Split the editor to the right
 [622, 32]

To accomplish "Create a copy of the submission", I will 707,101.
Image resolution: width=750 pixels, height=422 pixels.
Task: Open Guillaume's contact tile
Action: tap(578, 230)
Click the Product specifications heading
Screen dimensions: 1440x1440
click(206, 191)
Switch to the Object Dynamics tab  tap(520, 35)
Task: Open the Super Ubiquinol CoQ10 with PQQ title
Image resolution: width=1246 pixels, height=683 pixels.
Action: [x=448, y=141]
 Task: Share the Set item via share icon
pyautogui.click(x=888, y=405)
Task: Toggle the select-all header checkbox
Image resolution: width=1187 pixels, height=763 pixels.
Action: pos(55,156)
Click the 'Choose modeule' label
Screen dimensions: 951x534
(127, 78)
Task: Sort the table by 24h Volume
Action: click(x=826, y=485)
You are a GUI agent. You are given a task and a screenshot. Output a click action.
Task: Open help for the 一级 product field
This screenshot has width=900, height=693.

PROBLEM DESCRIPTION: Recast the part of the listing that opens with the line containing "Task: Toggle the select-all header checkbox" and runs through the end of the listing as a Markdown table with the columns "Row" and "Line", numbering each row and leaving out blank lines.

ANSWER:
| Row | Line |
|---|---|
| 1 | Task: Toggle the select-all header checkbox |
| 2 | Image resolution: width=1187 pixels, height=763 pixels. |
| 3 | Action: pos(55,156) |
| 4 | Click the 'Choose modeule' label |
| 5 | Screen dimensions: 951x534 |
| 6 | (127, 78) |
| 7 | Task: Sort the table by 24h Volume |
| 8 | Action: click(x=826, y=485) |
| 9 | You are a GUI agent. You are given a task and a screenshot. Output a click action. |
| 10 | Task: Open help for the 一级 product field |
| 11 | This screenshot has width=900, height=693. |